Re: [AFMUG] Speedtest replacements?
I’m going to start numbering Mike’s rules so he can just post the number. 1) You are responsible if your upstream sucks. 2) Don’t use omnis. more? From: Mike Hammett via Af Sent: Tuesday, October 21, 2014 5:36 PM To: af@afmug.com Subject: Re: [AFMUG] Speedtest replacements? If your upstreams suck, your customer's speedtests should reflect that and be addressed. - Mike Hammett Intelligent Computing Solutions http://www.ics-il.com From: Timothy D. McNabb via Af af@afmug.com To: af@afmug.com Sent: Tuesday, October 21, 2014 5:15:06 PM Subject: Re: [AFMUG] Speedtest replacements?

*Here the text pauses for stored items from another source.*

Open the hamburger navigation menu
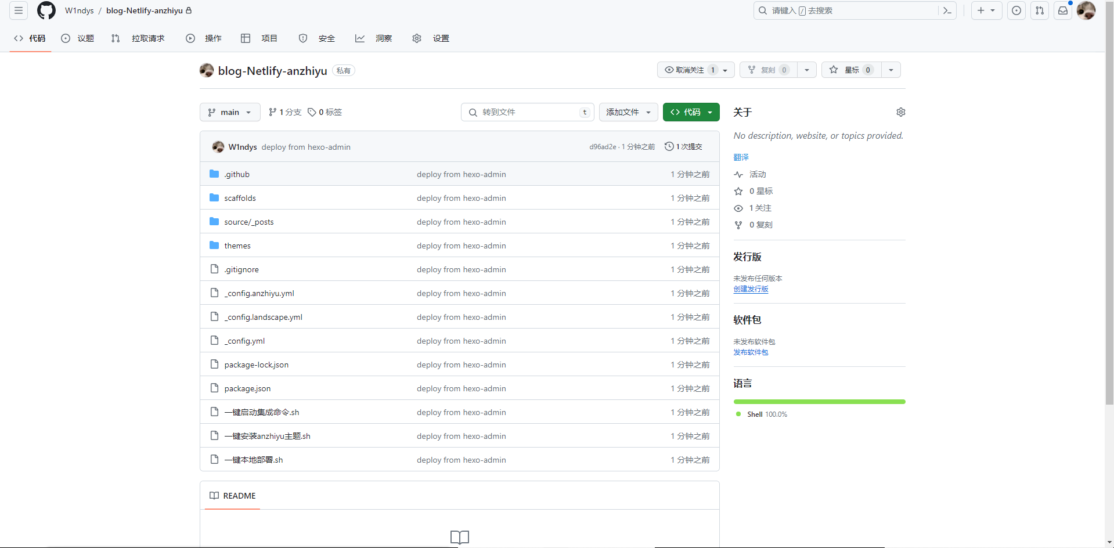Screen dimensions: 1114x548 click(x=19, y=10)
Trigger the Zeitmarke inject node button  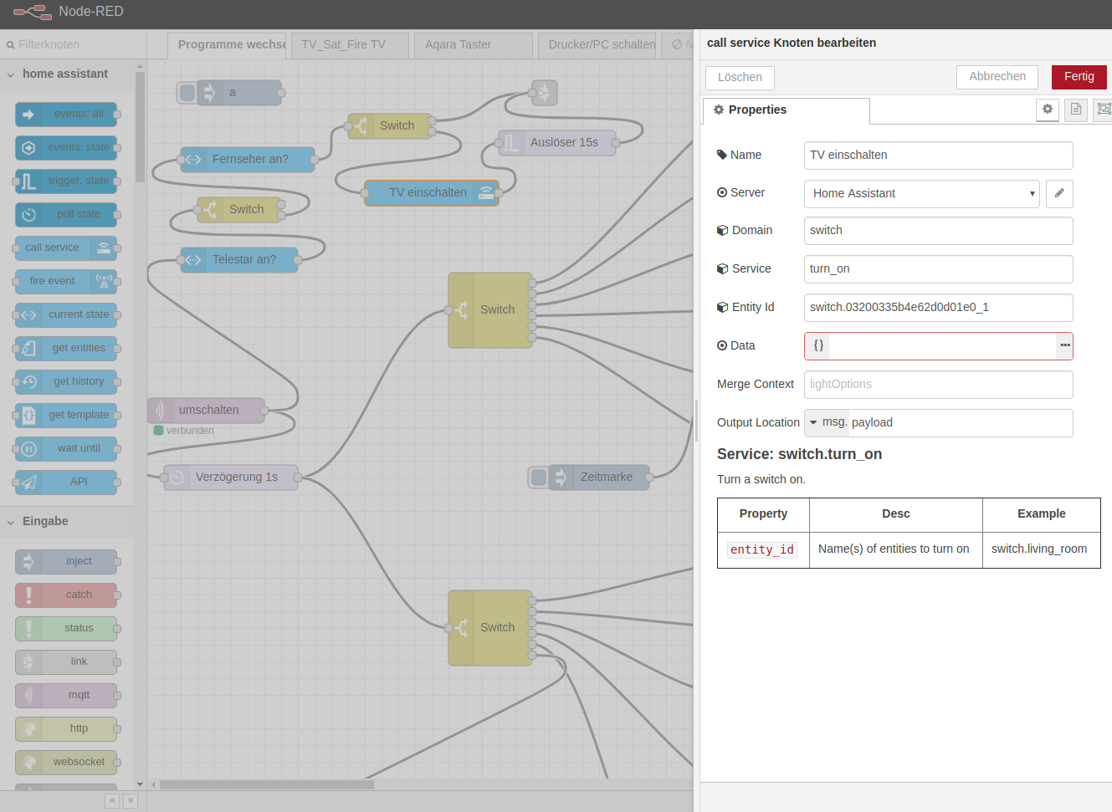click(539, 477)
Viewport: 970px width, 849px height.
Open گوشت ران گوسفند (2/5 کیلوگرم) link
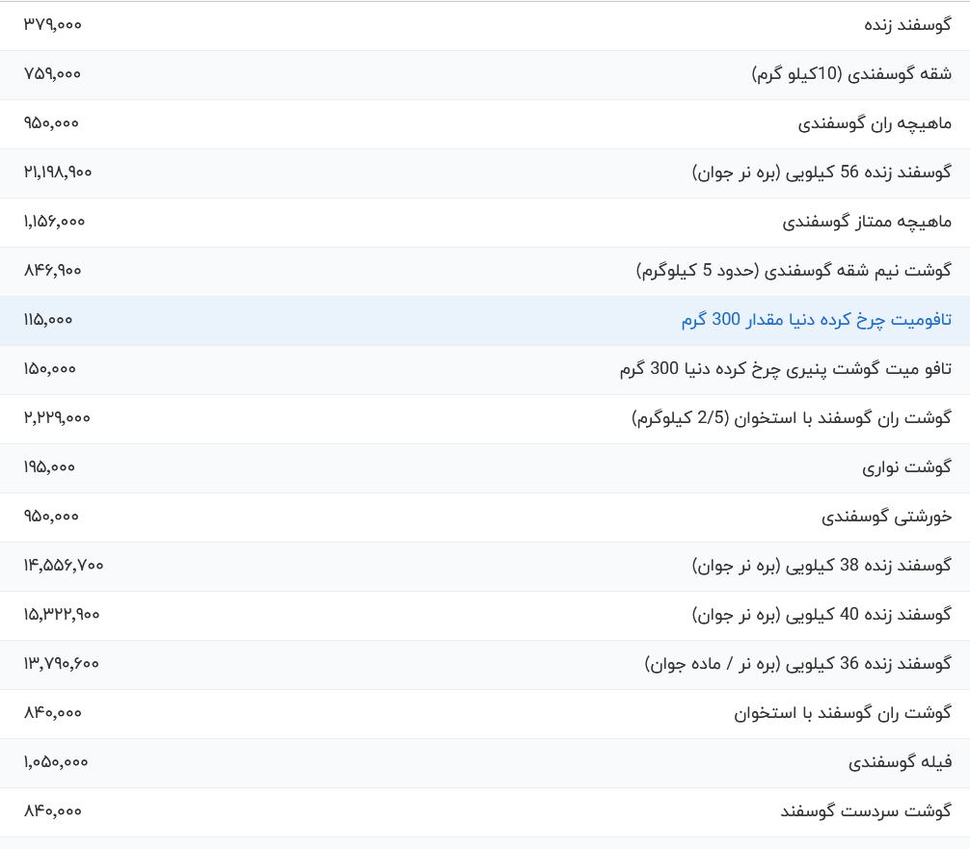tap(791, 418)
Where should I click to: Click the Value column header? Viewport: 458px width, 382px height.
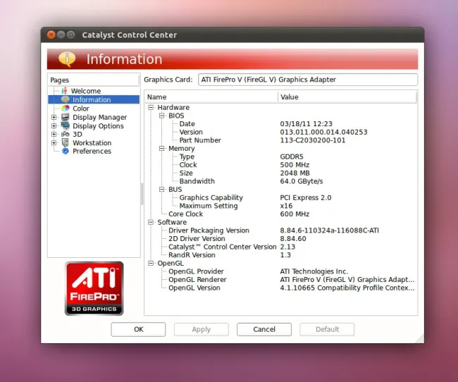[347, 97]
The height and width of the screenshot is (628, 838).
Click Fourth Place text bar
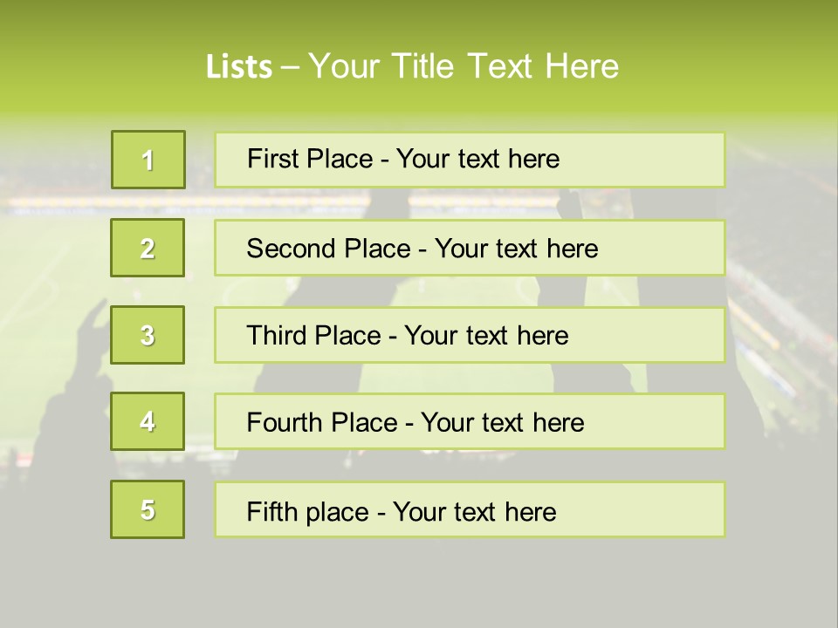click(470, 422)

I hate to necro an old thread, but has anyone devised an alternative? We’re looking at the same dilemma of our own speedtest. It’s always been nice to have the Ookla speedtest not just in terms of performance, but the ability to reference actual results as well (since customers sometimes misinterpret the results). From the other speedtests mentioned (speedtest.io and openspeedtest) it appears that neither are something you can install on a local machine. Our personal preference is so customers can see what their speeds are within our control (the speedtest server is right next to our upstreams). -Tim From: Af [mailto:af-bounces+tim=velociter@afmug.com] On Behalf Of Tushar Patel via Af Sent: Tuesday, September 23, 2014 7:55 PM To: af@afmug.com Subject: Re: [AFMUG] Speedtest replacements? May be we will try that. But as a speedtest product from ookla, I am surprised there isn't really good competing product in the market. One would think there should be market for such product. No wonder they are raising the price. Tushar On Sep 23, 2014, at 8:23 PM, Forrest Christian (List Account) via Af af@afmug.com wrote: Why not just host a speedtest.net server and have your customers test to it? -forrest On Tue, Sep 23, 2014 at 8:34 AM, Darren Shea via Af af@afmug.com wrote: We currently host our own speedtest server using Ookla's speedtest technology, but Ookla is discontinuing the version we run, and the licensing fees for the new version are very steep. I'm looking at alternatives, such as OpenSpeedTest and speed.io, but would like to get some feedback on these if anyone is using them. We once tried using Brandon Checkett's Fancy Speed Test, but the results display was not really in line with what we wanted. Does anyone hosting their own, non-Ookla, speedtest server have some success stories or horror stories about particular packages? Thank you, Darren
Re: [AFMUG] Speedtest replacements?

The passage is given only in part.